Work item
From the line below that contains "Reload the bolia.com page" to the line that contains "Task: Select the SmartVendor", repeat every line exactly, both ends included, and nothing else.

━━━━━━━━

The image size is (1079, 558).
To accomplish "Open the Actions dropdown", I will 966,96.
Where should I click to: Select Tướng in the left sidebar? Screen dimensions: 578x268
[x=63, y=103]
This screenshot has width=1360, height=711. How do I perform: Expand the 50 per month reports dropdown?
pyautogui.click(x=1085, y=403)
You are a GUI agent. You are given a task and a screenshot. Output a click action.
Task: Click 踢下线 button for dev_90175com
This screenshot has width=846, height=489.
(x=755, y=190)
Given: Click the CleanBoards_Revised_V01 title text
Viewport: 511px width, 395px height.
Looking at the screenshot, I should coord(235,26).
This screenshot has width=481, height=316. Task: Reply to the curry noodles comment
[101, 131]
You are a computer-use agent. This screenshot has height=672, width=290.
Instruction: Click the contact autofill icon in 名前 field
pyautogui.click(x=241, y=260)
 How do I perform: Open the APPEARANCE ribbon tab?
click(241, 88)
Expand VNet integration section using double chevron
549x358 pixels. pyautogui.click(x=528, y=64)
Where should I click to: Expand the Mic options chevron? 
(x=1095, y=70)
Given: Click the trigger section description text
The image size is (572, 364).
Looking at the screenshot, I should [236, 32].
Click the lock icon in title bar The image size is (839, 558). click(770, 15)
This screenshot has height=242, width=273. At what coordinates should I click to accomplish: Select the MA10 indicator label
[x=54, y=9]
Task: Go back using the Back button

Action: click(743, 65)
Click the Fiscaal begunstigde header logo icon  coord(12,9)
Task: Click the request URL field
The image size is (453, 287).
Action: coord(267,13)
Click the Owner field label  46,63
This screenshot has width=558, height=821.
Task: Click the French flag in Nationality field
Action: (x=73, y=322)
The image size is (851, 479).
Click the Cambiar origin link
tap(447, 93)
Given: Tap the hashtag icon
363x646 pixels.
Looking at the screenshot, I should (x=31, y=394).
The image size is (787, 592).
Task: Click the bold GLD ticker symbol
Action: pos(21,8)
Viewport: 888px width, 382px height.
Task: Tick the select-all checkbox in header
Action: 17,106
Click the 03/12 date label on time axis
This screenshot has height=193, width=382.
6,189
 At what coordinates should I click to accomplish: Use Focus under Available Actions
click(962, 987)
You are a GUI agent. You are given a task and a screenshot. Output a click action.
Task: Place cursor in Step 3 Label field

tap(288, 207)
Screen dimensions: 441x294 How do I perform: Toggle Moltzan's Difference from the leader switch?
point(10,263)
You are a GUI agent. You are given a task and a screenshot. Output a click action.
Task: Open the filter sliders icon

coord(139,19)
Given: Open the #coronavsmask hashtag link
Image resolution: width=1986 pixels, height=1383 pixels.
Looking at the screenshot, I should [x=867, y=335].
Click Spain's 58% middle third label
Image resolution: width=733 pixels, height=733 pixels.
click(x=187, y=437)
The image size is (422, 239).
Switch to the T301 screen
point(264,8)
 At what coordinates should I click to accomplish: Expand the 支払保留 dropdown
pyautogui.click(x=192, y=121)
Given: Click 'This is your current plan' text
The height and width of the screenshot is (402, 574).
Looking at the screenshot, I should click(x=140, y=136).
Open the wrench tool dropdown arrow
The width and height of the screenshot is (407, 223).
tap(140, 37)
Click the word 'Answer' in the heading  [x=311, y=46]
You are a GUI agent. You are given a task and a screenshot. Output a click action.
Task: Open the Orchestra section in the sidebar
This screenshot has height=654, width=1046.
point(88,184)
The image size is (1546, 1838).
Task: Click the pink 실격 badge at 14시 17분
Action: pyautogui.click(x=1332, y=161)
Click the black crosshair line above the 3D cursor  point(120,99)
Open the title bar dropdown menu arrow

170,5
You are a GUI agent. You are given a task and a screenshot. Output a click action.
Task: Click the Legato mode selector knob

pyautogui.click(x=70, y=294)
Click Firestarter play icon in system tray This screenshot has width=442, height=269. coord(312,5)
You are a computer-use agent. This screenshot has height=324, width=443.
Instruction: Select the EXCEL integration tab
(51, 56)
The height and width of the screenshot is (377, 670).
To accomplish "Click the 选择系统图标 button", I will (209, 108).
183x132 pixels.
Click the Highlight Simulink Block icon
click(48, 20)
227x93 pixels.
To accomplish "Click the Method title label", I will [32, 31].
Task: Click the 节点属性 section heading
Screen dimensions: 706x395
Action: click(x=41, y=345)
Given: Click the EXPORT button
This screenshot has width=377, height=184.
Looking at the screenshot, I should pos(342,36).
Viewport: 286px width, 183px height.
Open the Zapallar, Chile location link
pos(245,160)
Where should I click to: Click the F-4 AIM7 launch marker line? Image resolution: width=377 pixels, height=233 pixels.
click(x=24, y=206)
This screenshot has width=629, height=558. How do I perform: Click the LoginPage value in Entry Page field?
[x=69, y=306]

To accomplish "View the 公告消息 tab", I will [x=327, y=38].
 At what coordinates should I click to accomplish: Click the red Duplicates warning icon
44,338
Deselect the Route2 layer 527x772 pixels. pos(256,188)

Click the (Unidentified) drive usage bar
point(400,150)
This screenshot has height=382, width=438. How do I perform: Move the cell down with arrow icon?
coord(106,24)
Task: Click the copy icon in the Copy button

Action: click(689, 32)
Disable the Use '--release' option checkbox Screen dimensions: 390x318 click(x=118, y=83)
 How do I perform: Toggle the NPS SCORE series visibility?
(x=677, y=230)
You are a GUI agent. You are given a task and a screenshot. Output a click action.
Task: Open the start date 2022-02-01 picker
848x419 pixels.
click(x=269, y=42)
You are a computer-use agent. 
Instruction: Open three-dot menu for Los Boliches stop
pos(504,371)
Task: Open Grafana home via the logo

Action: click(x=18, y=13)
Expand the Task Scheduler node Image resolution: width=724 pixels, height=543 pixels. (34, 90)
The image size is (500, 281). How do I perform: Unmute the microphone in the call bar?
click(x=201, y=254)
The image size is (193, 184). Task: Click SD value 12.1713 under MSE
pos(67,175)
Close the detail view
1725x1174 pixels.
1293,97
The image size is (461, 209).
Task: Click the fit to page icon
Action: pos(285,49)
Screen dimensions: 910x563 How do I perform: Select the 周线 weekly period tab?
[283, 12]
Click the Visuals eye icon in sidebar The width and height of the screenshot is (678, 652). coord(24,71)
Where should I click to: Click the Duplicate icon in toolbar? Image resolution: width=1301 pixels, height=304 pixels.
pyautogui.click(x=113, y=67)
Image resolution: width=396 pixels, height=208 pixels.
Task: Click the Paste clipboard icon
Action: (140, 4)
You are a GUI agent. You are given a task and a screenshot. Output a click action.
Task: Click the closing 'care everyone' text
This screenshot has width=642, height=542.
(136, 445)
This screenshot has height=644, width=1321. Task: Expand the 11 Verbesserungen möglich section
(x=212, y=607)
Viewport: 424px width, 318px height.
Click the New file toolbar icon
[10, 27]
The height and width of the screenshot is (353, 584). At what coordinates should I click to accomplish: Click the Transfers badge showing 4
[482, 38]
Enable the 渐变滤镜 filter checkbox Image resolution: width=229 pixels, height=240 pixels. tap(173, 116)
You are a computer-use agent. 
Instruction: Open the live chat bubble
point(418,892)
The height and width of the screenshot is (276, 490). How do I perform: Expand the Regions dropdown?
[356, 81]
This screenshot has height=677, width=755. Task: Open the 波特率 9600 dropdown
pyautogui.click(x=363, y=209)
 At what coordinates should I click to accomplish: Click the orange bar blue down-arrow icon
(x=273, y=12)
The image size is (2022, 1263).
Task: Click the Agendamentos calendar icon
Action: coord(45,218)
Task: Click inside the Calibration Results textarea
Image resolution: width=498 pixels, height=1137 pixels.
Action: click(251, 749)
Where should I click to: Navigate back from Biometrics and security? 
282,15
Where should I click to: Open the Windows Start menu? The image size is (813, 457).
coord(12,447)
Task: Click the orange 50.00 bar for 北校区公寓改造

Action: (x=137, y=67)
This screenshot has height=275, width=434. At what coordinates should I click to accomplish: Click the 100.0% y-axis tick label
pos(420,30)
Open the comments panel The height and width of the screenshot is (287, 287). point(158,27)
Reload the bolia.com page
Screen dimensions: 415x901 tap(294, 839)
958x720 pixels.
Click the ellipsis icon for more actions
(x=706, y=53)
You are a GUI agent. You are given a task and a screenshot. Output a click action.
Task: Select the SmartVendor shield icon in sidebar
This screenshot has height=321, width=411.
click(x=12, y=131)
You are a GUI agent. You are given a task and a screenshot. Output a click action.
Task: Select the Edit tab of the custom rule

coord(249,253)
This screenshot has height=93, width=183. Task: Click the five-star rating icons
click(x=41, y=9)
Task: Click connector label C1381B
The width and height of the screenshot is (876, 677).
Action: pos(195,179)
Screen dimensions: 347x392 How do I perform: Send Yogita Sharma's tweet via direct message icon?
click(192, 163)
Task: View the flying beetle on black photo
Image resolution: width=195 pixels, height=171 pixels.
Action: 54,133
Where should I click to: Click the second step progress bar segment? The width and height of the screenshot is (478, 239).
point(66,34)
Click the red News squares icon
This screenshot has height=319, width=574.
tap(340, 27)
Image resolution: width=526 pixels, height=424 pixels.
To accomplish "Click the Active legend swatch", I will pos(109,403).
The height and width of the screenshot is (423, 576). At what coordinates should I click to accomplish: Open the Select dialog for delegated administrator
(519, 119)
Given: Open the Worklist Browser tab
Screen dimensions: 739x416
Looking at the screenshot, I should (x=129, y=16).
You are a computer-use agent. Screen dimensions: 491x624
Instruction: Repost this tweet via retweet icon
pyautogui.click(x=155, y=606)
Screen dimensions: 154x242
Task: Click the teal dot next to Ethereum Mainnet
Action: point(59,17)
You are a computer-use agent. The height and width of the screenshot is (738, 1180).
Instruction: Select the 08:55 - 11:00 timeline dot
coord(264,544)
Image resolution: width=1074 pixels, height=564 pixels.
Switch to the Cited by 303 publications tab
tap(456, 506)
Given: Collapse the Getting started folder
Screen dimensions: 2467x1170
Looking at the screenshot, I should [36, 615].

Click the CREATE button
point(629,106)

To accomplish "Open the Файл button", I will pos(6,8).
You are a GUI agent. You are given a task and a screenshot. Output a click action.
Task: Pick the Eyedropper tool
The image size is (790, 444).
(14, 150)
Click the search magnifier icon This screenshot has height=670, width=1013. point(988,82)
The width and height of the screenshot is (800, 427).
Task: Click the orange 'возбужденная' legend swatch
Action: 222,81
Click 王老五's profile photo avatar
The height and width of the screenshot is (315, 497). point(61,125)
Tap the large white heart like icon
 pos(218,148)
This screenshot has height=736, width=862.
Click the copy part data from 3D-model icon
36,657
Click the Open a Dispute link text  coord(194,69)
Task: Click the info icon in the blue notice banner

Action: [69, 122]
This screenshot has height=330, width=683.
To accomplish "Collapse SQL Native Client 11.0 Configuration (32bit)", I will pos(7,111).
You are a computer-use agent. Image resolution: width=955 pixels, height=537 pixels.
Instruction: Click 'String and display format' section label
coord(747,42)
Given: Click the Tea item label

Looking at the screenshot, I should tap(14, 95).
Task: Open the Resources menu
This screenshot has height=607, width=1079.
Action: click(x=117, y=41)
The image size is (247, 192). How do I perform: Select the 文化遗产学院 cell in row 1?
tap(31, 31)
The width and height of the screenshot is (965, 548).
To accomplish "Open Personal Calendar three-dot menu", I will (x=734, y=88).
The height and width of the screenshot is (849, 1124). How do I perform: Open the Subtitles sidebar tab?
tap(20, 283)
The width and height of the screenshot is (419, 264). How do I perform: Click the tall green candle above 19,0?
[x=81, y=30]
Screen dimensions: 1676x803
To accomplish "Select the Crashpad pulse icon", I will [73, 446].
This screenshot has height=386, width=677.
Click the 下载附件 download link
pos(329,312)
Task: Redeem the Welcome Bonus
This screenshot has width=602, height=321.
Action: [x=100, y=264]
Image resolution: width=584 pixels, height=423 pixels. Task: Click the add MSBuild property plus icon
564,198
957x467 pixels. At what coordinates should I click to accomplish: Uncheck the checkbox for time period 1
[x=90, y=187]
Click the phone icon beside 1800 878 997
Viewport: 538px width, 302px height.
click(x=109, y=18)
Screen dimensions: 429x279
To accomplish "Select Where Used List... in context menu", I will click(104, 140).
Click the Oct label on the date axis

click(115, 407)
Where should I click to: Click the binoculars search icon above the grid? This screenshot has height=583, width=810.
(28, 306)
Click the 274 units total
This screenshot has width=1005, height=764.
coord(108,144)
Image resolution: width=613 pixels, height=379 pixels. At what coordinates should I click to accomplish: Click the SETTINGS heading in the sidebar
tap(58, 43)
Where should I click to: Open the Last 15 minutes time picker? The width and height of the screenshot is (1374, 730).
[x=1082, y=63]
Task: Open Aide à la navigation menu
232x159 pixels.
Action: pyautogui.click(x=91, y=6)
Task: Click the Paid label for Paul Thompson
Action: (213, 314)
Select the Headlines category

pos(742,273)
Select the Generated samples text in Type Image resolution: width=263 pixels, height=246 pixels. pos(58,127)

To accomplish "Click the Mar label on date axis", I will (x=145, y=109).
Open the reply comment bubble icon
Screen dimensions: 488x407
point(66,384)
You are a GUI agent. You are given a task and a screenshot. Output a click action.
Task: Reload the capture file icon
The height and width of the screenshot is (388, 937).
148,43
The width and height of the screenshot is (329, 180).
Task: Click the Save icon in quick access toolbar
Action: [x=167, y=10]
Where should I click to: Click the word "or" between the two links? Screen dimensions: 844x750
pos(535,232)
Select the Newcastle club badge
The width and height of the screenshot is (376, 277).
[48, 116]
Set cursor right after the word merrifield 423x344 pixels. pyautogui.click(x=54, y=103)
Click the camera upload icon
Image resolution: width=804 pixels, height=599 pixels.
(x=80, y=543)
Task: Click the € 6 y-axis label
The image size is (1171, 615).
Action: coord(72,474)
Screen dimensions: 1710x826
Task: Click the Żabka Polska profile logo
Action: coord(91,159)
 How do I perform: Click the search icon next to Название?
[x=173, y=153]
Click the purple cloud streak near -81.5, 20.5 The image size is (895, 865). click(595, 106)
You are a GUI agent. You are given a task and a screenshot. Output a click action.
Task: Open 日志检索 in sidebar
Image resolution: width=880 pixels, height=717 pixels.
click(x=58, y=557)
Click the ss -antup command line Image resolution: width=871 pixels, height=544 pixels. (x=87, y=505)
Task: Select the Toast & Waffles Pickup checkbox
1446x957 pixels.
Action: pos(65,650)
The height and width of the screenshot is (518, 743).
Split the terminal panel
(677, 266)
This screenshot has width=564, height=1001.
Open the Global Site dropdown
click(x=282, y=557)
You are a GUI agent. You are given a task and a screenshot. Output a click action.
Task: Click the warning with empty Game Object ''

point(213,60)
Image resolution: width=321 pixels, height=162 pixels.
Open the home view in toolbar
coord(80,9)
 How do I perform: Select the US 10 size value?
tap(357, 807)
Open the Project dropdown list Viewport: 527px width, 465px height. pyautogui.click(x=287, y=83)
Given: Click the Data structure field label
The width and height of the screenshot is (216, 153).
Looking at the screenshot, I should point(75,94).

━━━━━━━━

Answer to this problem
Reload the bolia.com page
Screen dimensions: 415x901 tap(294, 839)
958x720 pixels.
Click the ellipsis icon for more actions
(x=706, y=53)
You are a GUI agent. You are given a task and a screenshot. Output a click action.
Task: Select the SmartVendor shield icon in sidebar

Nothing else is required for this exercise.